Problem description >> Make an exact copy of the lines from the one containing "Task: Click the sync icon for 同步设置" through the end of the records below, and leave out every picture.

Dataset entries
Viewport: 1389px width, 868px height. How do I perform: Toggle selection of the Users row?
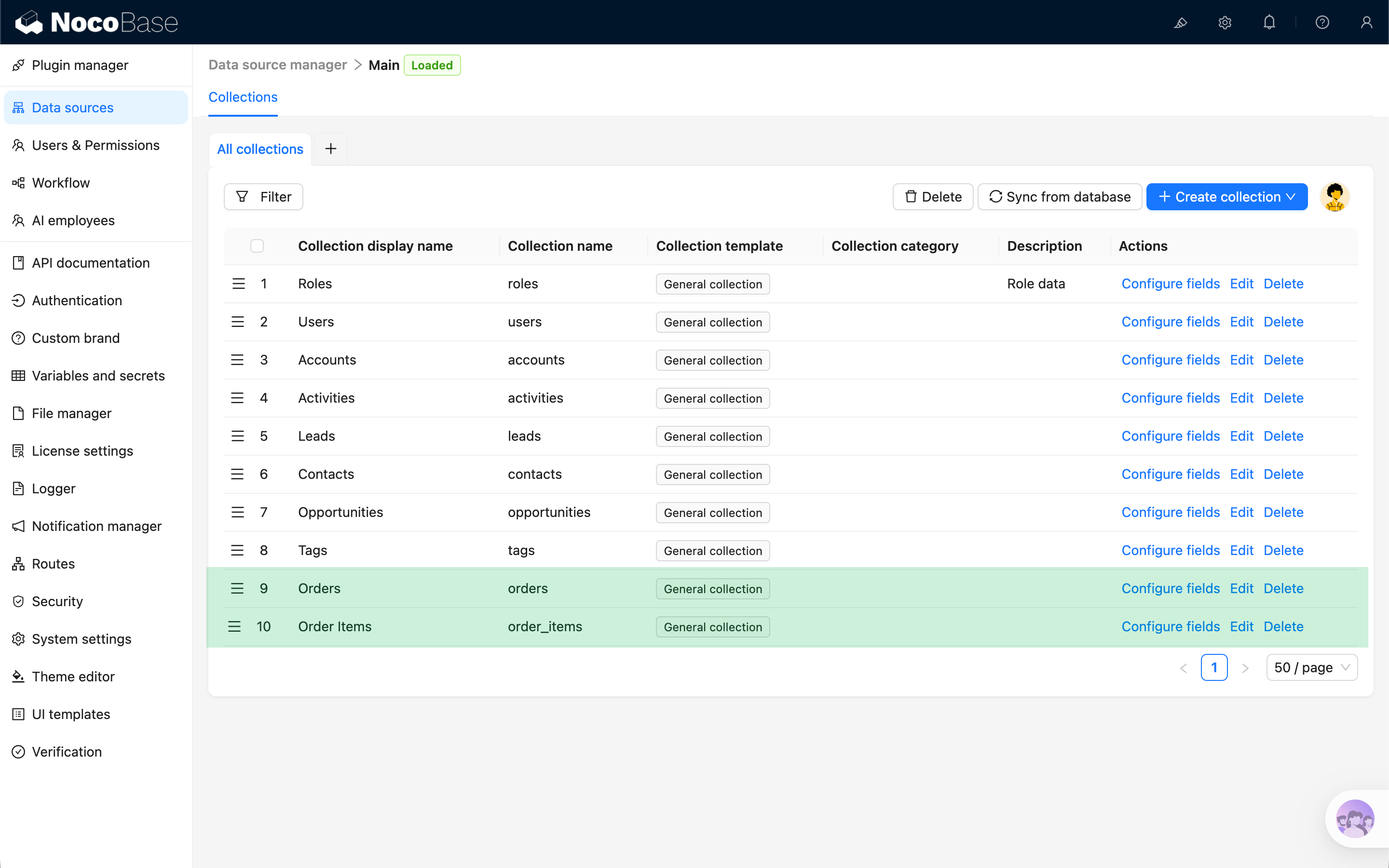(x=257, y=322)
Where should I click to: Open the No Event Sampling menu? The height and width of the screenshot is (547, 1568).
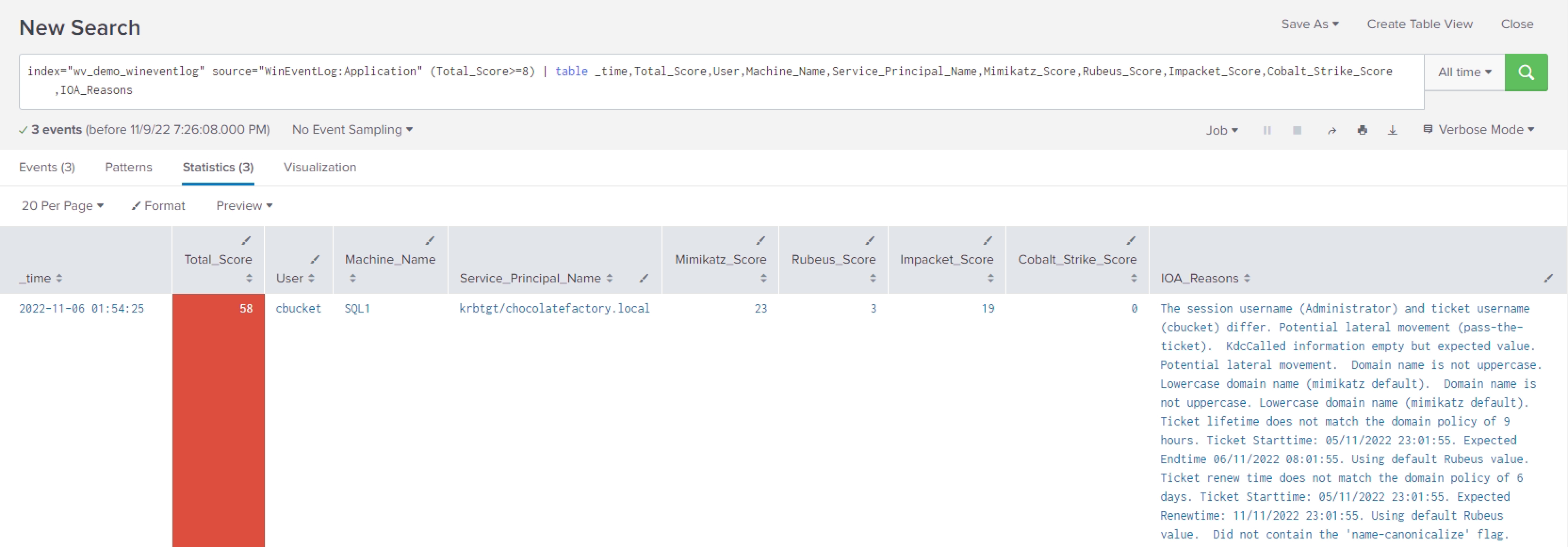pos(352,129)
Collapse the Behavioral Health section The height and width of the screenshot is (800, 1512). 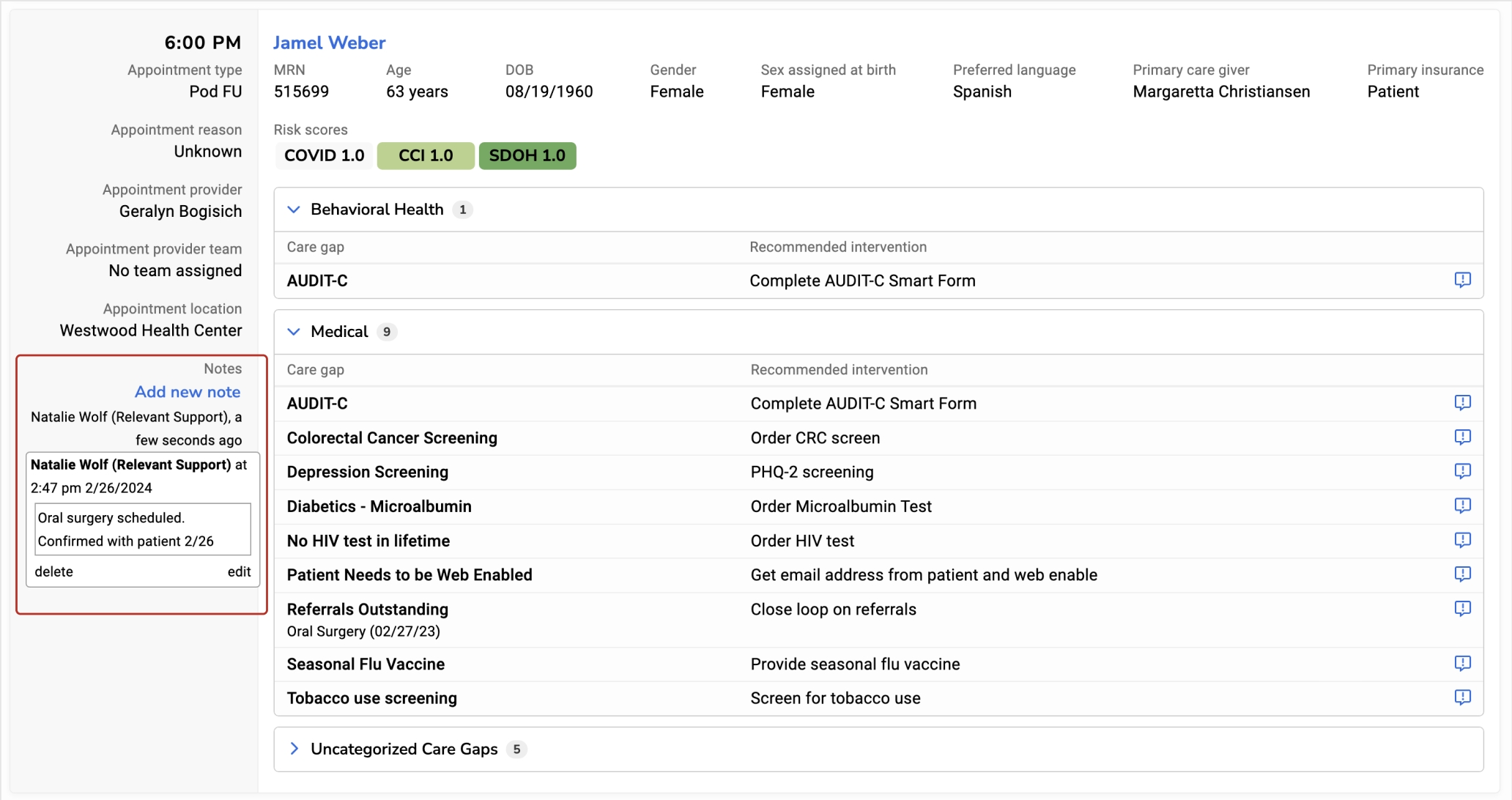point(294,210)
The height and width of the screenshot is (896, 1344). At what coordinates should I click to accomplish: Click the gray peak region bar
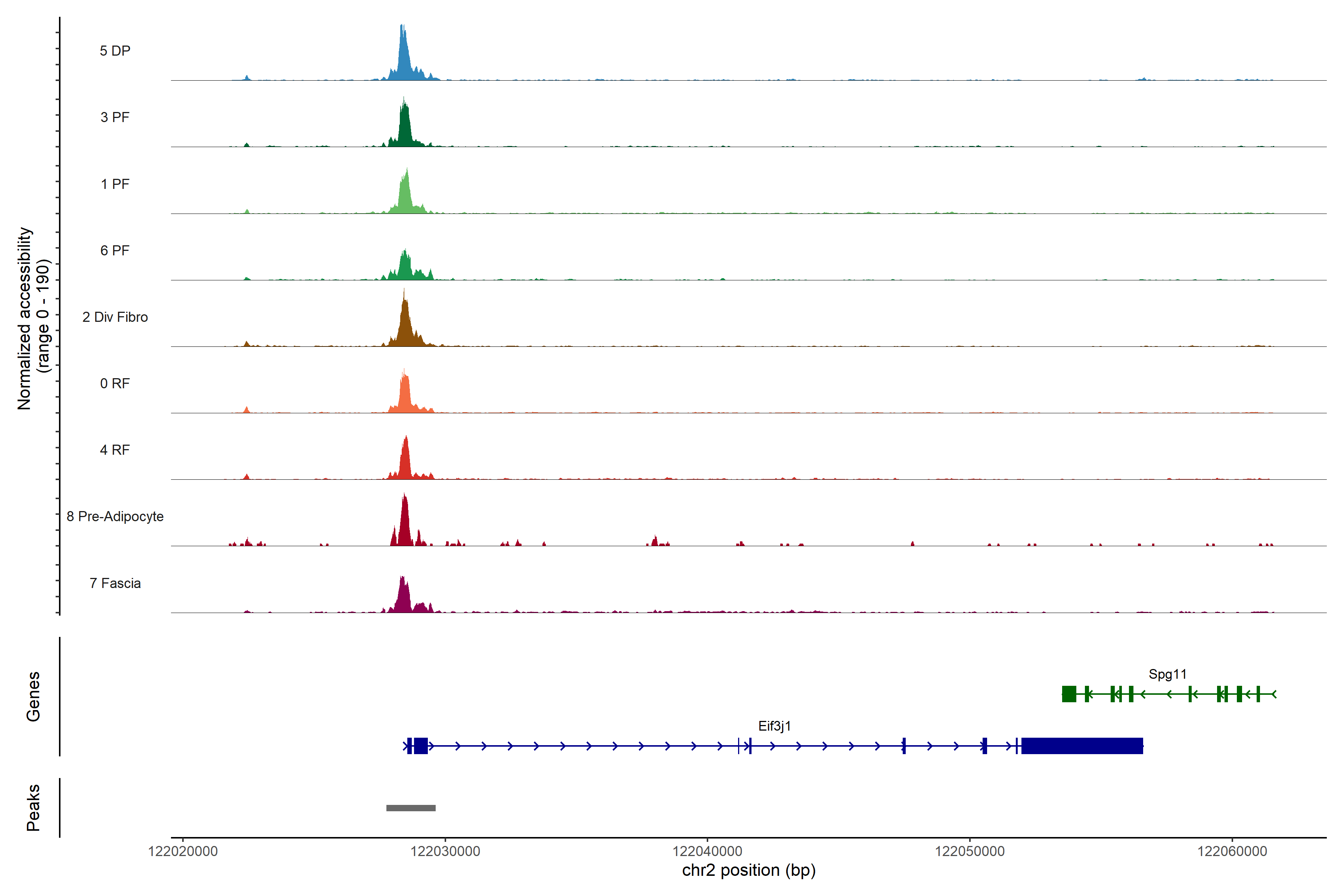click(x=411, y=808)
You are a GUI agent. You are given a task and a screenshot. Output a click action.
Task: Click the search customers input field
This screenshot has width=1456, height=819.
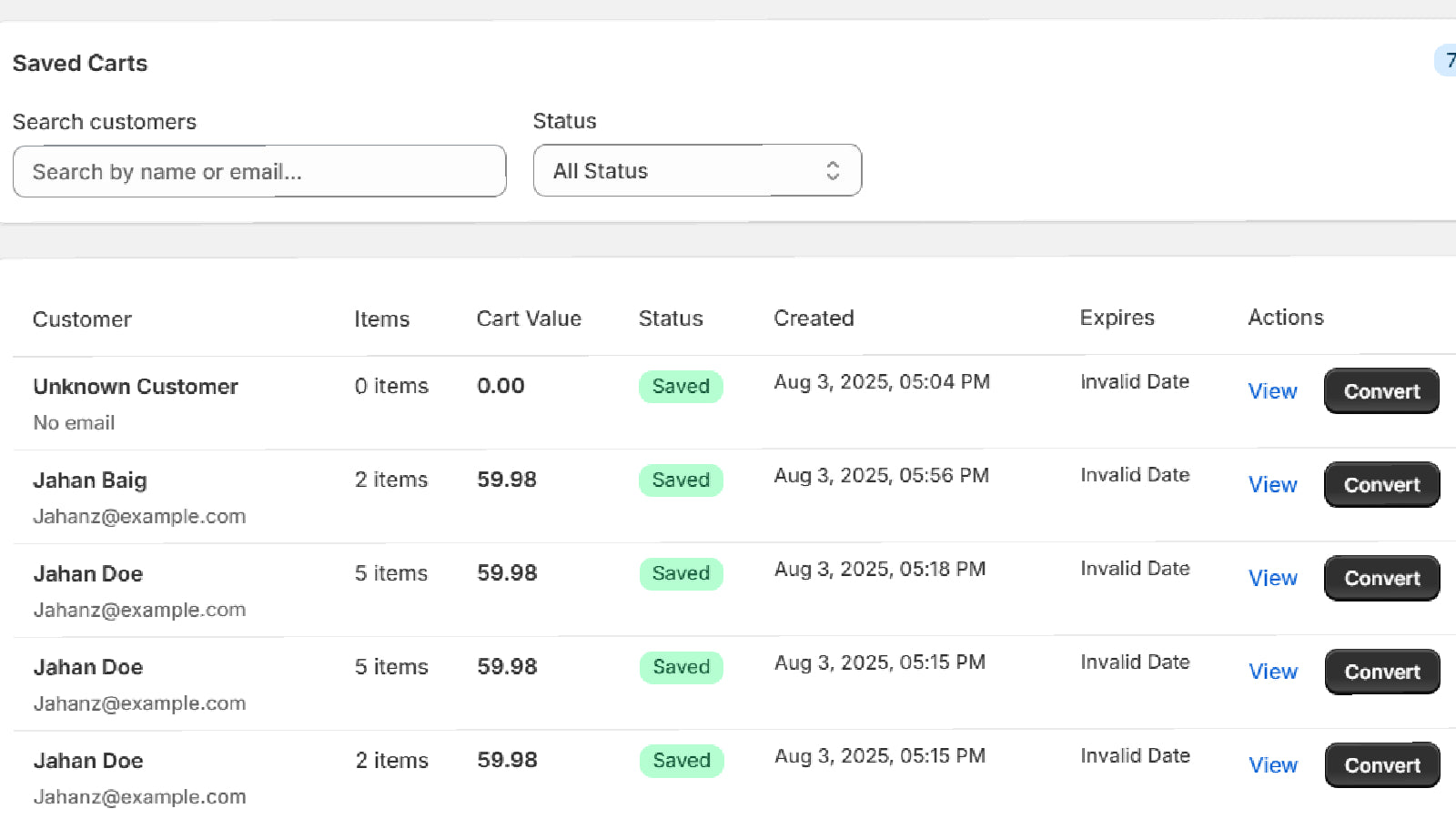[258, 171]
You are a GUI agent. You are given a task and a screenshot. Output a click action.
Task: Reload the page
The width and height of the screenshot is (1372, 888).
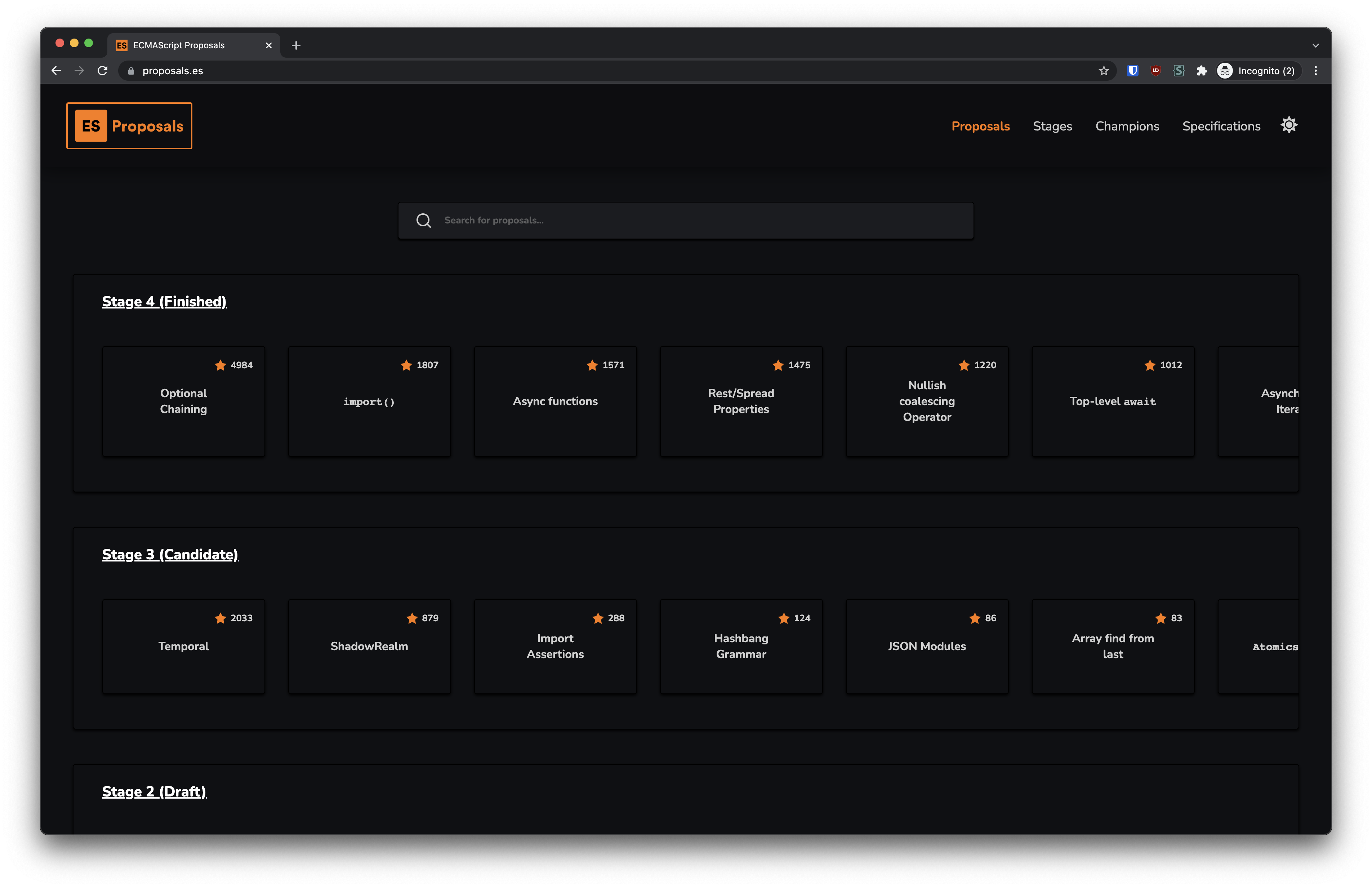103,71
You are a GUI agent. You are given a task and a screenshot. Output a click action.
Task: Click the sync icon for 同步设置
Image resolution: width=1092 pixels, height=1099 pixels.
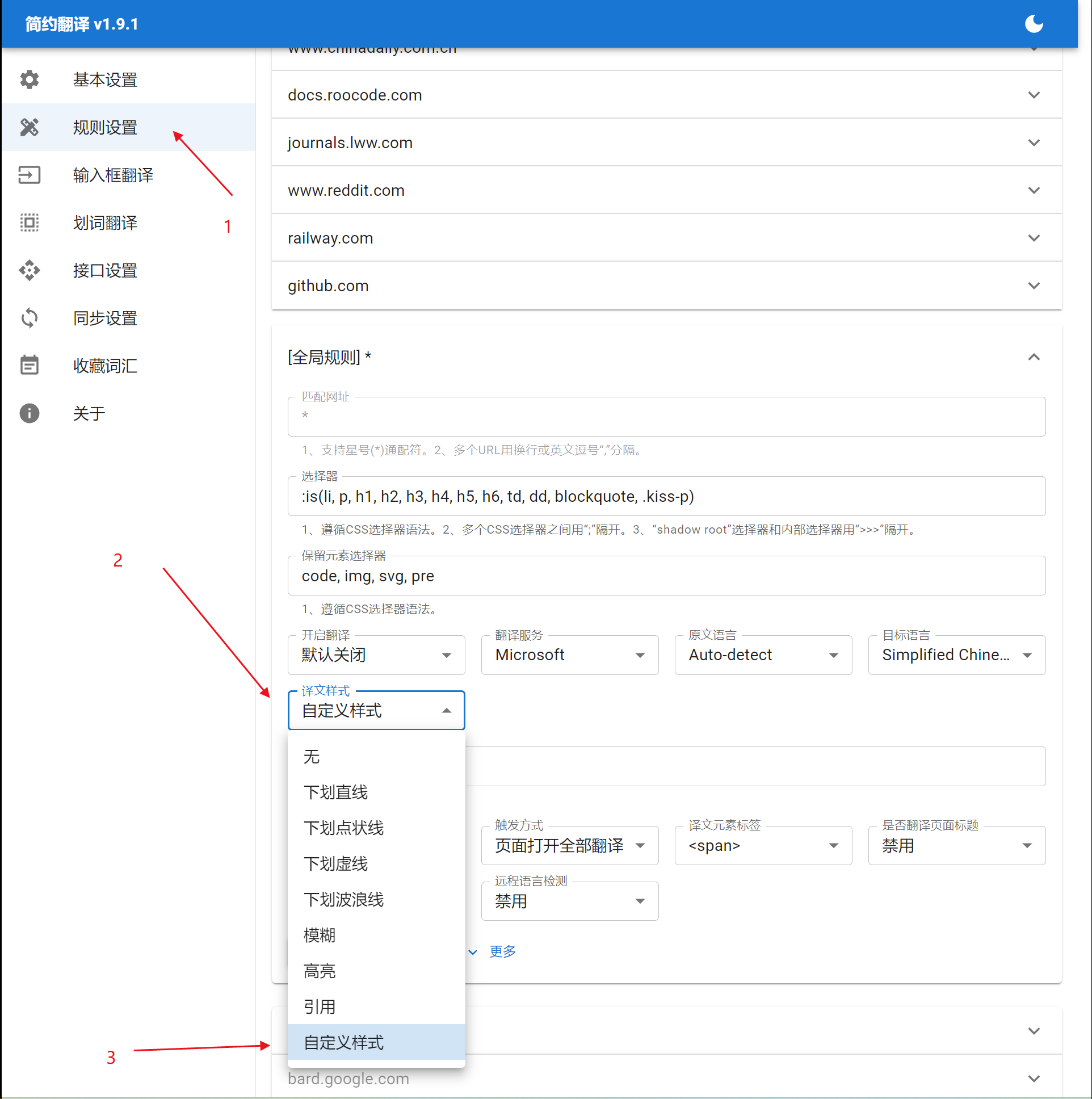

Output >>
Task: Click the sync icon for 同步设置
Image resolution: width=1092 pixels, height=1099 pixels.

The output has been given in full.